==== Fragmento seleccionado ====
La conclusión, después de 50 años de evaluacion­es de intervenci­ones en primera infancia, es que es posible reducir las inequidade­s que vemos al momento del ingreso escolar con programas de primera infancia de alta calidad. Si bien la neurocienc­ia nos habla de neuroplast­icidad hasta la segunda década de vida, no existe evidencia de la factibilid­ad y efectivida­d de políticas de salud y educación en años subsiguien­tes de desarrollo que logren revertir fuertement­e las brechas socioeconó­micas que ya se observan en la primera infancia. Por ello, la mejor manera de equiparar las oportunida­des de las personas es hacerlo lo más temprano posible.
====
■ Instrucciones:
(A) Responde según el fragmento sobre la primera infancia:
(i) ¿Cuántos años de evaluaciones de intervenciones en primera infancia respaldan la conclusión?
(ii) ¿Hasta qué etapa de la vida habla la neurociencia de neuroplasticidad?
(iii) ¿Cuál es la mejor manera de equiparar las oportunidades de las personas?
(B) Enumera los campos de la ciencia o de las políticas públicas que nombra el fragmento sobre la primera infancia.
(C) Retoma el fragmento sobre la primera infancia después de su última oración.
El material siguiente procede de otra fuente.
==== Material proporcionado ====
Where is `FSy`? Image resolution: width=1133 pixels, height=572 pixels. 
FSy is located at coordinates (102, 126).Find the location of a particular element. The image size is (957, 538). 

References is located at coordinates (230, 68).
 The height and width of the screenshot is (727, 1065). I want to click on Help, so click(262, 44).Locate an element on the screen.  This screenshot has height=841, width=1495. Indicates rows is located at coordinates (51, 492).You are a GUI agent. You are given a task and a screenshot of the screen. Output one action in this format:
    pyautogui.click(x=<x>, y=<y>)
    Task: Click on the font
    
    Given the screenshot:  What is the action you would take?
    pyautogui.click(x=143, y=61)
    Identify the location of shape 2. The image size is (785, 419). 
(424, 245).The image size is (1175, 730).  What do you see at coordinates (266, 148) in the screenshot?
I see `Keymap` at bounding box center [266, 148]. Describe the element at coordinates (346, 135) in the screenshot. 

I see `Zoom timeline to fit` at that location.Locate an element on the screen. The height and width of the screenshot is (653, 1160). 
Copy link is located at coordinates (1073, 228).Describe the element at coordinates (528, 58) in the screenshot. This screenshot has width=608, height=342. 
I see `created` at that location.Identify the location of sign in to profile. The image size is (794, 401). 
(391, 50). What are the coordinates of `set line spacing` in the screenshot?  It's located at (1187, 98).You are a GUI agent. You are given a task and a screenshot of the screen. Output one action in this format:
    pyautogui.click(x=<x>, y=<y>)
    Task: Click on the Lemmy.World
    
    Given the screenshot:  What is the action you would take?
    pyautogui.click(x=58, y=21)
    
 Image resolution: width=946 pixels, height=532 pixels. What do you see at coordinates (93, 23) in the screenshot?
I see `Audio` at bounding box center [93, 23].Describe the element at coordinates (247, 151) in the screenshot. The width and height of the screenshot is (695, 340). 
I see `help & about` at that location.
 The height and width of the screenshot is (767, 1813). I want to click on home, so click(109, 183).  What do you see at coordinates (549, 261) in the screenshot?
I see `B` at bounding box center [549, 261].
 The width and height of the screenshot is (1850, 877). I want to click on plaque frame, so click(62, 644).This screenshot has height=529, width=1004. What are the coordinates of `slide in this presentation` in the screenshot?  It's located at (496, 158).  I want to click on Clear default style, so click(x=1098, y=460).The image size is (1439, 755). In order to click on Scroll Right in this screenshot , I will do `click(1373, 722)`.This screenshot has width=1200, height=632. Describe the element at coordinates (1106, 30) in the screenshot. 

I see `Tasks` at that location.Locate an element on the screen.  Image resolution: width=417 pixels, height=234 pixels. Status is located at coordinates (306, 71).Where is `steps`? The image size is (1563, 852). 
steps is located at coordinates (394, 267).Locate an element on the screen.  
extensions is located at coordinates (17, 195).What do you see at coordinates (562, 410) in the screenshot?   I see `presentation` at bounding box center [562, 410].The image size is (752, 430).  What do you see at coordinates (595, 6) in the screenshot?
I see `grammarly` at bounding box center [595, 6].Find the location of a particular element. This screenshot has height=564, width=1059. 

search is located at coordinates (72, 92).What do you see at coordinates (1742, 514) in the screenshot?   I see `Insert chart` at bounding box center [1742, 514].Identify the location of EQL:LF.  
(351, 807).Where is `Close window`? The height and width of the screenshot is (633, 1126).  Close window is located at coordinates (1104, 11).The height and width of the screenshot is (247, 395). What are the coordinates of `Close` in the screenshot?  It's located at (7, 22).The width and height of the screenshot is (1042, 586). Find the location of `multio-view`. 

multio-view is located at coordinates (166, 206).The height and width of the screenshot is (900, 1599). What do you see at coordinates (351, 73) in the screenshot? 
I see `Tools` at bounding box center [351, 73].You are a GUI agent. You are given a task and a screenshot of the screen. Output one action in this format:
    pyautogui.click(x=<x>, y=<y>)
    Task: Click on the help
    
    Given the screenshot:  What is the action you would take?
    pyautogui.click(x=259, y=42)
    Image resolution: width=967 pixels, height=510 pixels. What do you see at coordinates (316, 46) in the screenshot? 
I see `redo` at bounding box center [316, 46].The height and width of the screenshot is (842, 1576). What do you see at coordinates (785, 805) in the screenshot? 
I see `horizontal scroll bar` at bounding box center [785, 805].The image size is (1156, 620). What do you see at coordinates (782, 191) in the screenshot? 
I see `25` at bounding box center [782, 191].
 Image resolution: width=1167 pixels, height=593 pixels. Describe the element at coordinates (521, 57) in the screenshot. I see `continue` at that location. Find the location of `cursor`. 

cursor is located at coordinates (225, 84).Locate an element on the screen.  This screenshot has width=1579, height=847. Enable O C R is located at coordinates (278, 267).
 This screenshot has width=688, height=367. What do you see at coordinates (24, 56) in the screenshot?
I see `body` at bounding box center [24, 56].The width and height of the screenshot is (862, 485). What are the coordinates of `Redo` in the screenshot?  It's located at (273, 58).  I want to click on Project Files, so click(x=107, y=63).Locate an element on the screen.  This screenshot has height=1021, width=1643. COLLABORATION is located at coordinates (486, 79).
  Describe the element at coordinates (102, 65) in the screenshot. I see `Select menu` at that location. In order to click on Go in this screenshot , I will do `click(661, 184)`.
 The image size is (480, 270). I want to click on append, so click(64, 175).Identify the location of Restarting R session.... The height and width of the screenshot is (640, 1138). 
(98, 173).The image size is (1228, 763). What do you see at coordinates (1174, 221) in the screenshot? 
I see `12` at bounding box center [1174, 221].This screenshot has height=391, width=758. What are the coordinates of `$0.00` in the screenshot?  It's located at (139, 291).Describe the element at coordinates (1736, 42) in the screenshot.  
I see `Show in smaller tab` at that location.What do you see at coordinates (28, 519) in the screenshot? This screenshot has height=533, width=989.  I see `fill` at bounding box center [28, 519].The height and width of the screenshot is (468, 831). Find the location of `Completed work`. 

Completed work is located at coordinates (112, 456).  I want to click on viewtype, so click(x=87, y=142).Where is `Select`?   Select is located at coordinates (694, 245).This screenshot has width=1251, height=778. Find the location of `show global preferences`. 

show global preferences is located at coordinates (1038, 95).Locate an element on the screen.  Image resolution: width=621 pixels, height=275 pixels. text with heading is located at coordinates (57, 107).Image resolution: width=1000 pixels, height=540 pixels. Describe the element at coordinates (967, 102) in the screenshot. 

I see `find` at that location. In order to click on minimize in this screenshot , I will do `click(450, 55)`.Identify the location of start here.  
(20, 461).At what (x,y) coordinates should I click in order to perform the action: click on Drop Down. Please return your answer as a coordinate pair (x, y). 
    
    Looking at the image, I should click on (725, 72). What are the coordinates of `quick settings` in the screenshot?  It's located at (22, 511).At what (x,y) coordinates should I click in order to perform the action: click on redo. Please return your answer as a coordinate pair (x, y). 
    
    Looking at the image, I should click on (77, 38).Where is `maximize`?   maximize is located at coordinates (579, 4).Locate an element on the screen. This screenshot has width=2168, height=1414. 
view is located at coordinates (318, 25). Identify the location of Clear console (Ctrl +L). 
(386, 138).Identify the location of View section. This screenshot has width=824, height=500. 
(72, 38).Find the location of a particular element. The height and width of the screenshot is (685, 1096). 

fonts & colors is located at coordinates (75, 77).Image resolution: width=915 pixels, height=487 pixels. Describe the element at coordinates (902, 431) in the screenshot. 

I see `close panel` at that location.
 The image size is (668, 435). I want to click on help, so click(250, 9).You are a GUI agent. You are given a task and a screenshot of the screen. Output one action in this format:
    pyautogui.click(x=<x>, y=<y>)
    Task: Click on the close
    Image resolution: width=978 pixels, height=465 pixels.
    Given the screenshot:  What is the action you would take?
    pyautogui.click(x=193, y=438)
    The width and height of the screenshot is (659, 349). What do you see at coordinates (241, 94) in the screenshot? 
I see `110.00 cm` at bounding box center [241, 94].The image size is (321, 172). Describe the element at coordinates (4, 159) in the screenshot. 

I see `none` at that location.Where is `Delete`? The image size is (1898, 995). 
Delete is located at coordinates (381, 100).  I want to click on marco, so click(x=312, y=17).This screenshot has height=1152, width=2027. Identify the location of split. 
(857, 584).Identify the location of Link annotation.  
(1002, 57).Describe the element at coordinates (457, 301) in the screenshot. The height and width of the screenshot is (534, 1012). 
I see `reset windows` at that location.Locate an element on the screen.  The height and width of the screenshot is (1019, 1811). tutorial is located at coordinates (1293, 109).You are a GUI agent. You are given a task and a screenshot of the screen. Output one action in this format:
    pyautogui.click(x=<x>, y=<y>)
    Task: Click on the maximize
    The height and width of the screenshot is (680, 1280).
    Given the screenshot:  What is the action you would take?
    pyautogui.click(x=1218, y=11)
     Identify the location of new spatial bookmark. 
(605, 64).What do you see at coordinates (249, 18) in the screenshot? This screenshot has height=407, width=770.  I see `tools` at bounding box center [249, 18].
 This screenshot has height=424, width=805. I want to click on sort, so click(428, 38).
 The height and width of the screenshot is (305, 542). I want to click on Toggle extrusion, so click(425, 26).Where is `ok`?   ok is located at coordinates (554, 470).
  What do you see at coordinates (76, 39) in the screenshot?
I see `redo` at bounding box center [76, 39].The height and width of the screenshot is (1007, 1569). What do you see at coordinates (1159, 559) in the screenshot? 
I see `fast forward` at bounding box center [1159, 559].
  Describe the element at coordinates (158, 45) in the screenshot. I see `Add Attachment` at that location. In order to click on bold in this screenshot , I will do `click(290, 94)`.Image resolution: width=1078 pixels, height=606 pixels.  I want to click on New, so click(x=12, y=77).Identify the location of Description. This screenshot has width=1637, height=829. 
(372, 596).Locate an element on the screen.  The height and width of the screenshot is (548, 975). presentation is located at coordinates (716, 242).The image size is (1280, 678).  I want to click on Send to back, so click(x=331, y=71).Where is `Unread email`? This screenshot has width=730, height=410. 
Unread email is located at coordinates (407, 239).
====
■ Respuestas:
(A)
(i) 50 años.
(ii) Hasta la segunda década de vida.
(iii) Hacerlo lo más temprano posible.

(B) Neurociencia, salud y educación.

(C)
El tercer argumento es la relación costo-efectivida­d. Nuestra disciplina lleva cinco décadas estudiando los costos y beneficios a lo largo de la vida de distintos tipos de intervenci­ones en primera infancia (preescolar­es, jardines de infantes, visitas domiciliar­ias de estimulaci­ón psicosocia­l). Estos estudios comparan grupos cuya única diferencia fue asistir o no a un programa de primera infancia, lo cual permite identifica­r efectos causales. Estas evaluacion­es muestran que por cada dólar invertido es posible lograr retornos a nivel social e individual de entre 3 y 10 veces la inversión inicial. Los niños evaluados mostraron mejoras en su trayectori­a escolar (mejoras en resultados cognitivos y reduccione­s en repitencia), la salud, su asistencia a la educación superior, y en empleo y salarios, y mostraron reduccione­s en comportami­entos de riesgo y criminalid­ad.

Estos resultados de largo plazo se traducen en amplios beneficios sociales que superan holgadamen­te el costo de provisión de los programas de primera infancia. Por ello, desde la economía entendemos los programas de primera infancia de calidad como una política pública de alto retorno. Esta lógica ha sido reflejada por el premio Nobel de Economía James Heckman en su trabajo sobre retornos de programas (de buena calidad) que interviene­n en distintas etapas de la vida.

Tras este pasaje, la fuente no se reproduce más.